Voy a pasar casi dos semanas en Vic. Allí celebraremos, del 7 al 15 de este mes, un congreso de espiritualidad con motivo de los 175 años de la fundación de los Misioneros Claretianos. Volveremos a preguntarnos si hay reclamos de espiritualidad en el seno de las sociedades secularizadas. Y hablaremos de búsquedas de sentido, de nuevas expresiones religiosas y rituales, de espiritualidades sin Dios (que parece ser el último grito en el supermercado espiritual contemporáneo) y, en definitiva, de cómo ser mejores misioneros siguiendo las huellas de san Antonio María Claret.
Mi temor es que sucumbamos a la moda inflacionista que nos rodea por todas partes. El verano es un tiempo propenso a congresos, simposios, cursos intensivos, jornadas de estudio, seminarios y todo tipo de propuestas culturales. En muchos casos se trata de meros pasatiempos revestidos con el papel celofán de la investigación.
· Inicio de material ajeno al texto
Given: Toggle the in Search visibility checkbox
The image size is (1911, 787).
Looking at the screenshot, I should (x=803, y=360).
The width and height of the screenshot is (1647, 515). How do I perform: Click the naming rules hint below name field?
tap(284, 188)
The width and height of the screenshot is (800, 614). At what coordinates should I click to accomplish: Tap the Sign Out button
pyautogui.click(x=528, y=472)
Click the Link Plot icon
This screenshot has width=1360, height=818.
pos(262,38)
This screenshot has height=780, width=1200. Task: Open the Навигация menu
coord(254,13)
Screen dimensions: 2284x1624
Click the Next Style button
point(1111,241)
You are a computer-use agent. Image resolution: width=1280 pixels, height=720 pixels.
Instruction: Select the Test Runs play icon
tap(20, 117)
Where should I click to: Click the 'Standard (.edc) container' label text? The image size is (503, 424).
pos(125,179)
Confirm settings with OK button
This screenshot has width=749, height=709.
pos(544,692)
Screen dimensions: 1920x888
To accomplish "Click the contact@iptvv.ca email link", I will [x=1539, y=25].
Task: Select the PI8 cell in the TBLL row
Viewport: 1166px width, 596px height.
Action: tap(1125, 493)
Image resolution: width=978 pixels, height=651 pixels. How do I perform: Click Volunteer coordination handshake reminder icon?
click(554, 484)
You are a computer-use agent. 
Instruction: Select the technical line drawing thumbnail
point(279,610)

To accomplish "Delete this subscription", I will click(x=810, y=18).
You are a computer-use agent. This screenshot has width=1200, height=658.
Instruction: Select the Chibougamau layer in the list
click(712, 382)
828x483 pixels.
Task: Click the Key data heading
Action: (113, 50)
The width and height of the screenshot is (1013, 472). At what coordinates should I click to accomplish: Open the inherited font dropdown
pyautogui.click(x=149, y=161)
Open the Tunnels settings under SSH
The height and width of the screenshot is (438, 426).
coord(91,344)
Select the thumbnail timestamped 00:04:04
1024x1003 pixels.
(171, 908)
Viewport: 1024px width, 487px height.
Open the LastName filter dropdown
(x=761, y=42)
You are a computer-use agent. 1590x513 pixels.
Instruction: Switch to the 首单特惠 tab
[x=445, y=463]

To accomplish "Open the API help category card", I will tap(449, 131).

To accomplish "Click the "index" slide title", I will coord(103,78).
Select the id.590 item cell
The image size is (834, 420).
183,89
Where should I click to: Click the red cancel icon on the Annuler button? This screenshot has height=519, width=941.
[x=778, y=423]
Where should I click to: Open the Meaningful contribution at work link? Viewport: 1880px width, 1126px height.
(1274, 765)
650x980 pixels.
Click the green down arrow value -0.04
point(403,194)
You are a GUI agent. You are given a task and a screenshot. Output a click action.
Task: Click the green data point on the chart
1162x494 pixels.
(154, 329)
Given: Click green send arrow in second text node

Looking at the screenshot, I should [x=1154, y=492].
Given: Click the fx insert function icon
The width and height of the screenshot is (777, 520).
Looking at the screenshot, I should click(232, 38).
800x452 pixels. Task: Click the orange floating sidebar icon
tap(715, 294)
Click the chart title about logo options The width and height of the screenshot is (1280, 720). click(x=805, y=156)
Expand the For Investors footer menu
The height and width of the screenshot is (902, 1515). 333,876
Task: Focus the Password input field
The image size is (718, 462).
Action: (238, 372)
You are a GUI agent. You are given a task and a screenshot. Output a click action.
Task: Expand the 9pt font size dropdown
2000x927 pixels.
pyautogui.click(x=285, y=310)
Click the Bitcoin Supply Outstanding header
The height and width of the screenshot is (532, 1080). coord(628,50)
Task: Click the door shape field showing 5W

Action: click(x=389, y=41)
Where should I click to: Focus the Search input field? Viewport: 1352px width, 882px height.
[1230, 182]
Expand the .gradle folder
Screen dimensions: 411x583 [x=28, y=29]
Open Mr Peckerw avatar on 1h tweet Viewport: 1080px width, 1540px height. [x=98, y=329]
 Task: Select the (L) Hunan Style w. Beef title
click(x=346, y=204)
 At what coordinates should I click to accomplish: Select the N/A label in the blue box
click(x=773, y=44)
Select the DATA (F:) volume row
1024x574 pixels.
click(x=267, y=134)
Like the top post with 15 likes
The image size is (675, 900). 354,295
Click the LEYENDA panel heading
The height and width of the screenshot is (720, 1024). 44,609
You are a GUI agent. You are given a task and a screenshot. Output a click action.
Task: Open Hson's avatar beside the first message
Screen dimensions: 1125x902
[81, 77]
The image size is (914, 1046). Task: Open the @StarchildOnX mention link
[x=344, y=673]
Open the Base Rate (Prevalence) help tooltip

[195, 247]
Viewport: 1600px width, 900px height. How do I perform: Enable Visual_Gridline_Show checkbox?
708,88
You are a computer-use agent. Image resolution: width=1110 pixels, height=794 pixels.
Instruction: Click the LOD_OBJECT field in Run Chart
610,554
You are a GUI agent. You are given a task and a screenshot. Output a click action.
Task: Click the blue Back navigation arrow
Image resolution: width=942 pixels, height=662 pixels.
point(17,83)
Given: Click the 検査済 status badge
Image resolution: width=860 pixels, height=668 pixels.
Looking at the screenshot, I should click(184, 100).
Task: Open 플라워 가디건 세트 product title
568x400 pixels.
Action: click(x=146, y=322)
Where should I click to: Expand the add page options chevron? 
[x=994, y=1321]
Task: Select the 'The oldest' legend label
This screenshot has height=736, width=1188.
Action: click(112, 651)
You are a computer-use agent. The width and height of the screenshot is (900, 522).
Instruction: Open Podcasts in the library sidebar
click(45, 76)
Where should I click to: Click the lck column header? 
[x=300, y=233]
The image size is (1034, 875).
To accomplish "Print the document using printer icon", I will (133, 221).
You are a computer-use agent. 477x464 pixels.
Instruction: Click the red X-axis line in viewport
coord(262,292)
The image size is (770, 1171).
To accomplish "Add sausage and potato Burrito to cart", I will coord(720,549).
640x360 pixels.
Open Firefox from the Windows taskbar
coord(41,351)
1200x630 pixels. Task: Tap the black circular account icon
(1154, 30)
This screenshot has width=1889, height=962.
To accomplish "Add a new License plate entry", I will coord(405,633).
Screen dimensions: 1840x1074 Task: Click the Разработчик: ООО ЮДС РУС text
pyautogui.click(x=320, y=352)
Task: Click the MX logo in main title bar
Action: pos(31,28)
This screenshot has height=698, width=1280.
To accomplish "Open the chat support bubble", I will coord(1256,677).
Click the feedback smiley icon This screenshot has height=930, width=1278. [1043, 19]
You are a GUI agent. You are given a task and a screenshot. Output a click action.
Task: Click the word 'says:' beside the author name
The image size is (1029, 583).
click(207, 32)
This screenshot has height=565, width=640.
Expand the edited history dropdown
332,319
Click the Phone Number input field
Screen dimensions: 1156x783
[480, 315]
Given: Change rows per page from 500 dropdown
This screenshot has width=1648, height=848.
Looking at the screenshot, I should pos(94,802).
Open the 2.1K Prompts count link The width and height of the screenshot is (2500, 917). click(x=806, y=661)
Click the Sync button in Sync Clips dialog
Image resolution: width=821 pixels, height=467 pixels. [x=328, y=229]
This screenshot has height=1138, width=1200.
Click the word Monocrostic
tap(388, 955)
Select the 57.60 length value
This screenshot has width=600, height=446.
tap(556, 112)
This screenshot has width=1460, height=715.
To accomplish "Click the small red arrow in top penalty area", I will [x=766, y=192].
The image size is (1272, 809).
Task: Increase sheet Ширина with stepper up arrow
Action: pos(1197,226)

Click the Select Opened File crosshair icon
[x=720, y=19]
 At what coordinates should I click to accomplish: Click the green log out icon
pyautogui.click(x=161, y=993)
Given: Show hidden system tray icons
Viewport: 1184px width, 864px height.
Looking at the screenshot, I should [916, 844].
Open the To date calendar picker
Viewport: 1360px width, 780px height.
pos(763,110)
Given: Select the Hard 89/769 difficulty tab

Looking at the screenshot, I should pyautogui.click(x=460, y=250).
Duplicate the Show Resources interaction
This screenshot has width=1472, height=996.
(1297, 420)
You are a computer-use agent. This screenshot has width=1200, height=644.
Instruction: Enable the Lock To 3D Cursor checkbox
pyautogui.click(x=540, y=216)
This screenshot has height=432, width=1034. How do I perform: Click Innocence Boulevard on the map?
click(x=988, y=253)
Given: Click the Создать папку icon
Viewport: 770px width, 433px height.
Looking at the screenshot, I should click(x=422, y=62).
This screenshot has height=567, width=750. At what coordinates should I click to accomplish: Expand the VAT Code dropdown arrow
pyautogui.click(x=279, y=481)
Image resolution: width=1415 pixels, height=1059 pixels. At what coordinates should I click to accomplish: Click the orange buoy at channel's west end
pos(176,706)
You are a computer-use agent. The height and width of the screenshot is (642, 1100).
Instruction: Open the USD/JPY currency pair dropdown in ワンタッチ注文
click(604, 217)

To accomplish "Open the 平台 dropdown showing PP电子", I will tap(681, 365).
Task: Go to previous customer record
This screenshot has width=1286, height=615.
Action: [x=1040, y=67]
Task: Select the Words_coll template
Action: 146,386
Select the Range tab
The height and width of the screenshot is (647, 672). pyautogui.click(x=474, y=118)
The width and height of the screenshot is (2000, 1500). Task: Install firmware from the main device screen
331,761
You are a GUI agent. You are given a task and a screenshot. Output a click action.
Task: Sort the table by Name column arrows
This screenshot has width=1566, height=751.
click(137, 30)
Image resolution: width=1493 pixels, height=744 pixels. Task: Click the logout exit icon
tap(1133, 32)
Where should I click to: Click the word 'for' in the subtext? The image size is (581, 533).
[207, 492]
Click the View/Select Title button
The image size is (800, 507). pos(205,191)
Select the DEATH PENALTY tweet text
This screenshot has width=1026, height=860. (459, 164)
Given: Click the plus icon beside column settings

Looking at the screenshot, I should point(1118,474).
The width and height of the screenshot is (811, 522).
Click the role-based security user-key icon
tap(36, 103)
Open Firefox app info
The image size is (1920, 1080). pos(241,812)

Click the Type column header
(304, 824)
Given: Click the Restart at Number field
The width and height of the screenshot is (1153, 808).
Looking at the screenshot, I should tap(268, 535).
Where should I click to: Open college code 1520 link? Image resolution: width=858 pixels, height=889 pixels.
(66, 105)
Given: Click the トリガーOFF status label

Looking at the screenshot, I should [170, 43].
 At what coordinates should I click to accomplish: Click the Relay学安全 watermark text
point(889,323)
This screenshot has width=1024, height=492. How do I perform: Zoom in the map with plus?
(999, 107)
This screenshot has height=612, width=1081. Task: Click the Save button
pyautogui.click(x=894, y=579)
A la gente del mundo académico le suele gustar adjetivar sus iniciativas con palabras como serio, riguroso, científico, metódico y otras lindezas semejantes. En la mayor parte de los casos se trata de hipérboles que no responden a la realidad, sino solo al prurito de querer aparecer como superiores al resto de los mortales.
Espero que nuestro congreso no pretenda ser serio, riguroso, científico y metódico, sino solamente realista, concreto, experiencial y estimulante. Estamos ya muy cansados de malabarismos lingüísticos y de juegos de palabras, especialmente cuando son ejecutados por personas que dicen una cosa y hacen otra. Sin un mínimo de coherencia vital, los discursos se pierden en el vacío, y más cuando se refieren a algo tan vivencial como la espiritualidad.
En realidad, tendríamos que partir siempre del testimonio de personas que intentan vivir lo que anuncian, que no son cartógrafos de la geografía divina, sino, más bien, humildes exploradores. Eso es lo que más admiro en un santo de la talla de Claret. Si me queda tiempo, procuraré compartir con los lectores del Rincón algunas de las luces que se vayan encendiendo a lo largo del congreso. Mi ponencia -compartida con mi hermano claretiano y amigo José Cristo Rey García Paredes- será el último día. Ha sido un trabajo al alimón con miles de kilómetros de por medio en el proceso de preparación.
Si me pongo de nuevo en camino no es por el placer de viajar. Hace tiempo que los viajes empezaron a cansarme. No padezco el síndrome de los jóvenes que dedican su tiempo libre a conocer mundo y retrasan el matrimonio y los hijos porque primero quieren viajar, como si esta actividad se hubiera convertido, por arte de Ryanair y las agencias de viajes lowcost, en una opción prioritaria. ¡O viajar o morir!
Me pongo en camino porque he sido convocado. Y quizás porque salir físicamente del propio lugar es una metáfora de esa salida (éxodo) de la propia tierra que implica toda búsqueda espiritual. La rutina no suele ser buena aliada de la espiritualidad. El Espíritu no hace sino descolocarnos continuamente para que no domestiquemos su hálito creador. Espero que la travesía de los Monegros sea leve a pesar de las altas temperaturas que se pronostican para esta jornada de julio.